Proof of Data Reduplication and Recovery

1.Background

With the emergence of Storj, Filecoin and other projects, we know that it is feasible to build a decentralized storage network with the help of blockchain. Moreover, users are more willing to participate in the construction of a decentralized storage network by contributing their idle storage resources to obtain certain benefits. However, how to effectively prevent users from cheating is one of the most critical issues facing decentralized storage. The most common cheating behavior is storage space fraud, that is, storage miners provide space that does not match the storage space reported by their system to achieve the purpose of defrauding incentives. The second is outsourcing attack. In order to provide data reliability, users usually consider store multiple copies of data on different miners, and the owners of these miners are likely to be owned by the same person. When a miner is challenged, he can get data from other miners to complete the current verification. another attack behavior is time and space attacks, when miners learn the verification rules, they may only go online for storage at the moment when verification is required to save costs.

In response to these attacks, Boneh et al. innovatively proposed mechanisms such as proof of storage, proof of replication and proof of space-time. By programming a large amount of random data, it is hard for miners to cheat, and these methods have been proved to be effective in theory and practice. However, in order to resist mining fraud, FIL needs to spend a lot of computation on the two parts of encoding and decoding. So far, FIL still has not found an efficient decoding algorithm, resulting in extremely low efficiency for users to retrieve their own stored data. In response to this problem, CESS proposed a proof of data reduplication and recovery (PoDR2) based on data possession. It uses the homomorphic signature feature, combined with the challenge of space-time proof, to achieve a storage proof mechanism with the same effect as FIL. Since the decoding stage is no longer required, the coding efficiency of CESS is increased by ten times, and the decoding efficiency is increased by dozens of times, which greatly improves the QoS of data.

2.Motivation

2.1 What is proof of replication?

Proof of replication is an implementation of proof of storage, in which the prover P can submit a certificate to the verifier V to prove that he indeed has a copy Mi of a certain data M on his storage device. For example, the prover P is entrusted by the network to store n independent copies of the data M. When V challenges P, P needs to prove to V that P does store a copy Mi of every M.
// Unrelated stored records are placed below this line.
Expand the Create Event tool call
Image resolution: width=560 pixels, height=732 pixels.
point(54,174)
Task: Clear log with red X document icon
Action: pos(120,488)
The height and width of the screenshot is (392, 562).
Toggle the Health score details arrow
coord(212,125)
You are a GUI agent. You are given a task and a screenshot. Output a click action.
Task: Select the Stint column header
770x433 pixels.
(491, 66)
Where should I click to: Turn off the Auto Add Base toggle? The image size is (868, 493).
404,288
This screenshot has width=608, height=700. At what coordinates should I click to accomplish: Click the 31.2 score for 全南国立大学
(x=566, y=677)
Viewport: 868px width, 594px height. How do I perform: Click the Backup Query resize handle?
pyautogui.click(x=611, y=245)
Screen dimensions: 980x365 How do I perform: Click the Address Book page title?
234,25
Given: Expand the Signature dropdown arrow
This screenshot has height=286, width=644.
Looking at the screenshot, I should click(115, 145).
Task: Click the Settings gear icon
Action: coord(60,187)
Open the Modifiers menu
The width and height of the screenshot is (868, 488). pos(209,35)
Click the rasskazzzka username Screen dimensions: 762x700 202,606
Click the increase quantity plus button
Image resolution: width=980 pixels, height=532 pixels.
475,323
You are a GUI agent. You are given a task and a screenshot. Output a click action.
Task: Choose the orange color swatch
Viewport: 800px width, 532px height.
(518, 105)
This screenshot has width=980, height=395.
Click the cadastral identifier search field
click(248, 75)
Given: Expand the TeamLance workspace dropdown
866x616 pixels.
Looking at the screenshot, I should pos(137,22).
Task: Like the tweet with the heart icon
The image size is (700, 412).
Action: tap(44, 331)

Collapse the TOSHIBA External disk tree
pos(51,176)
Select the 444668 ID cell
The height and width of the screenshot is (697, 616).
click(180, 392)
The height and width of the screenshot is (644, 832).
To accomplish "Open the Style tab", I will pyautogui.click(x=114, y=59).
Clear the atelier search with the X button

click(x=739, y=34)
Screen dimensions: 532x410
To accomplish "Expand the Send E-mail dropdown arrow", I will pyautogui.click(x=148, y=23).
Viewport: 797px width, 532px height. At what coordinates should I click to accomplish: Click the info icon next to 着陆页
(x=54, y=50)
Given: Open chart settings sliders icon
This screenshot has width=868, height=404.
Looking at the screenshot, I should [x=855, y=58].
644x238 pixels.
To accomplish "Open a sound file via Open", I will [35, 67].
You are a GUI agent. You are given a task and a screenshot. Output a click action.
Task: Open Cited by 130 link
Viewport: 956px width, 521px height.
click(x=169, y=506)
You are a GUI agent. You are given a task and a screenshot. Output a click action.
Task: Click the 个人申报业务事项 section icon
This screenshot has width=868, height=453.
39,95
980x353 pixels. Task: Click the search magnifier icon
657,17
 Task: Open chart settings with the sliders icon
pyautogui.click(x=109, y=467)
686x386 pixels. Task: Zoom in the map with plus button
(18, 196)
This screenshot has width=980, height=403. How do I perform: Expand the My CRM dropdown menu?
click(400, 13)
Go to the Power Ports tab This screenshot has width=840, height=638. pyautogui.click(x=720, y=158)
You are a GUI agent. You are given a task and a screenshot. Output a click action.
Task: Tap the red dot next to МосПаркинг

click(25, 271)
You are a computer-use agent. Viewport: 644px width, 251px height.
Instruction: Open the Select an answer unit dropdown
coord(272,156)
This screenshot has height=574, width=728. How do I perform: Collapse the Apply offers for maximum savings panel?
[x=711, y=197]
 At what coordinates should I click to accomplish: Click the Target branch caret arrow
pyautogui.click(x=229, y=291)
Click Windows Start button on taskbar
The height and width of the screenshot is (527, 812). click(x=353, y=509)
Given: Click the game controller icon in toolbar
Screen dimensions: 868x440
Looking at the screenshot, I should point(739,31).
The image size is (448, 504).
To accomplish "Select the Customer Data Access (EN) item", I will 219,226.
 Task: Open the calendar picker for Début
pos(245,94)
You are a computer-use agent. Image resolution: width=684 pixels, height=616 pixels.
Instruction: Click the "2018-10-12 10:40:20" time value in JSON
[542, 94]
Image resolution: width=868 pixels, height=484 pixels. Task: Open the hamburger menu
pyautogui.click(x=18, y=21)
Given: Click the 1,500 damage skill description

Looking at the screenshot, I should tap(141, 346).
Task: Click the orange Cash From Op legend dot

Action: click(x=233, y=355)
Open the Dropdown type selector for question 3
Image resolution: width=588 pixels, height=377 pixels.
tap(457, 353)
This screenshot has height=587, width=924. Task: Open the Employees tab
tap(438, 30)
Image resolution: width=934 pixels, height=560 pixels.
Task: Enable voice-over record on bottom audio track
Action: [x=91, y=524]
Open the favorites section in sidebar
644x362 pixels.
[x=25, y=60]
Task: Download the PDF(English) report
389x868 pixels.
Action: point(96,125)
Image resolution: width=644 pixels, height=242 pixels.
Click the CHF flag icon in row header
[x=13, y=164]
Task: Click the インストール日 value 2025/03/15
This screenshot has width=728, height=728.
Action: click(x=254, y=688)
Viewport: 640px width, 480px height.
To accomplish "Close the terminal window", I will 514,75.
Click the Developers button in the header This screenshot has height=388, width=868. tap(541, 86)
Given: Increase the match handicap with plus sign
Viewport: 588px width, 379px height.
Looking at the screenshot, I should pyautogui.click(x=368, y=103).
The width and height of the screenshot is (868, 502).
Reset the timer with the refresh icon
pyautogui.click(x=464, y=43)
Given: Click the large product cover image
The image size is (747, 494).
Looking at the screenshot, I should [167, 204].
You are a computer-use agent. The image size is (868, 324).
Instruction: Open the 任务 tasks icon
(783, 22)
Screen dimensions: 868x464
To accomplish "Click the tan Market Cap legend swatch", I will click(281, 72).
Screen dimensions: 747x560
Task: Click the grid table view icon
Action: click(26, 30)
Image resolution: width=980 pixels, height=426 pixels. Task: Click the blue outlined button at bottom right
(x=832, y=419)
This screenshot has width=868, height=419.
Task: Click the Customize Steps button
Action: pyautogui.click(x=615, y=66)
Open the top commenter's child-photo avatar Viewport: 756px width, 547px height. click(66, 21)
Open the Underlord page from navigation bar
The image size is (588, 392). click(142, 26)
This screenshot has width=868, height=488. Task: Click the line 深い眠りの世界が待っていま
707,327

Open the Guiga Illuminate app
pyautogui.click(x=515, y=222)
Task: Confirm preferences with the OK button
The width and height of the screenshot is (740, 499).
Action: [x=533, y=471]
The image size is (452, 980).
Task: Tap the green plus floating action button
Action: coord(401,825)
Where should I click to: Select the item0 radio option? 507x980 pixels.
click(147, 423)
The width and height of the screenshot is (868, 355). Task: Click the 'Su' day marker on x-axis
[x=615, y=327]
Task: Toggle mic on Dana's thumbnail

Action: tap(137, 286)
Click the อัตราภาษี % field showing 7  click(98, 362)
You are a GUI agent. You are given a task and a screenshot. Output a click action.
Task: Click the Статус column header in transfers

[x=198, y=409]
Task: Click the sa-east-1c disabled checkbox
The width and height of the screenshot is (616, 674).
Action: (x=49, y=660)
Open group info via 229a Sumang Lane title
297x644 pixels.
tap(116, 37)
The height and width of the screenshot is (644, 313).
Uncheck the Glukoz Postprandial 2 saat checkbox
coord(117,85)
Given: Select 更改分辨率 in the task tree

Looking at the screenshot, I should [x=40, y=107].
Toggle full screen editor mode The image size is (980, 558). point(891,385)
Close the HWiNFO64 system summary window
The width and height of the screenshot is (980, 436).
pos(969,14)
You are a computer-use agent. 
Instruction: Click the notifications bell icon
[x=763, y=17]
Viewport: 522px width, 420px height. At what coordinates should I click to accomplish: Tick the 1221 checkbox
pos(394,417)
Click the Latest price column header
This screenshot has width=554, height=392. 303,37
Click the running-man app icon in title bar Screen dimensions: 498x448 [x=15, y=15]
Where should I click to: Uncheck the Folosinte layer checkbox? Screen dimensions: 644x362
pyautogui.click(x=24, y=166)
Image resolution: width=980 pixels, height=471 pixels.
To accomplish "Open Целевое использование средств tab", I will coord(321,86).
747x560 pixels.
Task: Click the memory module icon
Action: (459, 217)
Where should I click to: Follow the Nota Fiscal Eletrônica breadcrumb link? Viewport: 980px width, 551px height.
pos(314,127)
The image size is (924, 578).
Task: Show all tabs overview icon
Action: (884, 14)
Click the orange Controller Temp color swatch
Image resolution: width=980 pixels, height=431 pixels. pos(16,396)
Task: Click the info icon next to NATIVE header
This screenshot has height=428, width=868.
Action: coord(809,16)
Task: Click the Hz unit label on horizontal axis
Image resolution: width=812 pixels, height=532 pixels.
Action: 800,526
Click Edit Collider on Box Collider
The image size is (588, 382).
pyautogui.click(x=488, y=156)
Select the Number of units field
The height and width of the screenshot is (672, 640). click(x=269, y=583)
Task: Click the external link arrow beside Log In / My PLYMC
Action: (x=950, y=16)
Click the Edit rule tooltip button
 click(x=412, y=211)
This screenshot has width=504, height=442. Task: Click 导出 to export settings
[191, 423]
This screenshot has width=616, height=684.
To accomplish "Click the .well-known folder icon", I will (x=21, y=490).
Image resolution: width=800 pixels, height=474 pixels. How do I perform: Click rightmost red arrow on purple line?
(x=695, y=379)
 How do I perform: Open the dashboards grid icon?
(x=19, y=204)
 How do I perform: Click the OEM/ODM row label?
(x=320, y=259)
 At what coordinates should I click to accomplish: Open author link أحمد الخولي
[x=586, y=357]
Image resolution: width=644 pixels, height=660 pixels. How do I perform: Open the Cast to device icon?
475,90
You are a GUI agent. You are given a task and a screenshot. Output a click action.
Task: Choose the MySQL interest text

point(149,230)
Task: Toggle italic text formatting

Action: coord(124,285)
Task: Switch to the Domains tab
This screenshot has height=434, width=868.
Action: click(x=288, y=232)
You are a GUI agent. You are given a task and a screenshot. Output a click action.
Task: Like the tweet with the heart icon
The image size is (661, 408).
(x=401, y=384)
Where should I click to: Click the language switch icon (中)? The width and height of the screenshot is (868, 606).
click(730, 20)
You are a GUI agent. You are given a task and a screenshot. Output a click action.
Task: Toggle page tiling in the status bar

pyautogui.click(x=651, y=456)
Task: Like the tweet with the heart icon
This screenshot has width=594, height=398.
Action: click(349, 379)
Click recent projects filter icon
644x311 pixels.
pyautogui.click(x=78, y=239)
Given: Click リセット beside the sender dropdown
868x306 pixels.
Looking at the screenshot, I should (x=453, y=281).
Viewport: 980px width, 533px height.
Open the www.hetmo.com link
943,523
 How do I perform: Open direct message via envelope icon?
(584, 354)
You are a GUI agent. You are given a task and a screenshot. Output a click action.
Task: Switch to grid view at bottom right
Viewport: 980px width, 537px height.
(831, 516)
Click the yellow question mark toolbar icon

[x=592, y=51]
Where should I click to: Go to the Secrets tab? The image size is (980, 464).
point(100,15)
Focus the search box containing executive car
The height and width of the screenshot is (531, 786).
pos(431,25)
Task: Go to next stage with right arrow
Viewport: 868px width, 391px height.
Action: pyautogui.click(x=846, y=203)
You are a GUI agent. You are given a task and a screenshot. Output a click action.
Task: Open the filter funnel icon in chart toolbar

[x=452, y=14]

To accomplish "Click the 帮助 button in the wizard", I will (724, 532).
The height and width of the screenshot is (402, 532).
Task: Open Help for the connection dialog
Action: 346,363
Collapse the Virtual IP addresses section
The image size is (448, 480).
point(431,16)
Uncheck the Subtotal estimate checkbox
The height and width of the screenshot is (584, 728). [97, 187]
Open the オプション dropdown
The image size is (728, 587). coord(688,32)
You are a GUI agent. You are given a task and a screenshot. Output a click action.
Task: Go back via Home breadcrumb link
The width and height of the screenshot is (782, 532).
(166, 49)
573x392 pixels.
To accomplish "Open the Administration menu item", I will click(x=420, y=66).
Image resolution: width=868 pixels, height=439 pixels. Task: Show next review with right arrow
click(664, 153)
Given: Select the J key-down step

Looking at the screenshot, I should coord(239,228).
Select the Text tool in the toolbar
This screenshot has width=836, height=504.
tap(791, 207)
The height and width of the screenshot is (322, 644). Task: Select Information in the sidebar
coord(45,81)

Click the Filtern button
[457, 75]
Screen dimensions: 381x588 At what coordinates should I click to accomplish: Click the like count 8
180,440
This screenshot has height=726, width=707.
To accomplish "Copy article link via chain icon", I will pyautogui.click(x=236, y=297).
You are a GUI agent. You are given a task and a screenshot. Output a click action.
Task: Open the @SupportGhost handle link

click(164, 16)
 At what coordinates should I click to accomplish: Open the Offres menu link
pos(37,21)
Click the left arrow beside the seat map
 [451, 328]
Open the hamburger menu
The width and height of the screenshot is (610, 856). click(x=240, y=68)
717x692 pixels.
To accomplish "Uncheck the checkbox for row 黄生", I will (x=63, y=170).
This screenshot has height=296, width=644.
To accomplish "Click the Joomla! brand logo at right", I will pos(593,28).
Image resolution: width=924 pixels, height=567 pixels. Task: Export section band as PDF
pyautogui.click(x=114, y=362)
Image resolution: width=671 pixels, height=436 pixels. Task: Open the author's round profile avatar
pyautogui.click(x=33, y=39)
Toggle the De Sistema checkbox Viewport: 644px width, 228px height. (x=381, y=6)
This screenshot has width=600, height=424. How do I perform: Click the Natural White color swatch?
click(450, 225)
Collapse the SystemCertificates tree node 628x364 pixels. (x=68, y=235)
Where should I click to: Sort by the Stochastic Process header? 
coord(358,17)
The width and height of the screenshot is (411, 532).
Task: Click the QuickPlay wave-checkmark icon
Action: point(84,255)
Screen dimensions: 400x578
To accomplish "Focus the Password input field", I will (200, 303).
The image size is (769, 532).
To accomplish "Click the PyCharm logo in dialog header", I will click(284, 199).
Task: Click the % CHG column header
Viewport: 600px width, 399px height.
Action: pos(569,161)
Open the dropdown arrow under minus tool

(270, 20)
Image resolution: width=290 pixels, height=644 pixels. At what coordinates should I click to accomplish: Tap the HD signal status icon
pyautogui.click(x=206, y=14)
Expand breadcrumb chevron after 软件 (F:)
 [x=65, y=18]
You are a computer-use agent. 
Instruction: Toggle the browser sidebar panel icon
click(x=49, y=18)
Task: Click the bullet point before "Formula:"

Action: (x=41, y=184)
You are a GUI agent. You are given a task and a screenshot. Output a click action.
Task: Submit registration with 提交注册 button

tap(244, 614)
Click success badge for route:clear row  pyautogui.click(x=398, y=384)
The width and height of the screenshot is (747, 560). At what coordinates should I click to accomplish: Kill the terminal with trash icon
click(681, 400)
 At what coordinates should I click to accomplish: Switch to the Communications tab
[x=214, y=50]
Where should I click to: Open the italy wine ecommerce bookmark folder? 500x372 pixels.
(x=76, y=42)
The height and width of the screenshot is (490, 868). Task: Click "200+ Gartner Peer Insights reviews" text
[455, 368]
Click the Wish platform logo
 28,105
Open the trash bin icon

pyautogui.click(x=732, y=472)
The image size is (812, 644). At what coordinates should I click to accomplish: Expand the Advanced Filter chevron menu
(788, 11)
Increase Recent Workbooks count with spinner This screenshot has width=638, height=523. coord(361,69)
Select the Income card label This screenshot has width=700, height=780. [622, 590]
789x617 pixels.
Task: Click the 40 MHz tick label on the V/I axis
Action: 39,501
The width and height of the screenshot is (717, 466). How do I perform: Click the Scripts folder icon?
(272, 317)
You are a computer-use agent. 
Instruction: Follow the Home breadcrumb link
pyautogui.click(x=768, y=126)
The core of proof of replication is to ensure that the prover does store an independent copy of a file.

Proof of replication allows a verifier to challenge whether the prover has stored a copy of the data. So how can you prove that the data is reasonably stored for a certain period of time, rather than discarded after the challenge? A straightforward solution is to use a strategy to challenge the prover P at regular intervals, or at random checkpoints. For each challenge, P needs to generate a proof.

2.2 What are the attack models for proof of replication?

Before introducing PoDR2, we can first think about what kind of attacks may face for those proof schemes.

Assumption: If the prover P can correctly respond to the challenge of the verifier V, it means that the prover P does have a copy Mi of a certain data M at that moment.

Under such assumptions, it is still impossible to prove that P continues to have the copy of the data for a period of time. There are 3 reasons for this:

Sybil attacks: the attacker may pretend to physically store many copies by creating multiple identities, but only one is actually stored.
Outsourcing Attacks: Relying on the ability to quickly obtain data from external data sources, attacker may promise to store more data than their actual physical storage capacity.
Generation attack: When the network initiates a challenge, the attacker temporarily generates data in some way, and the actual amount of data stored is less than the amount of data declared to the network.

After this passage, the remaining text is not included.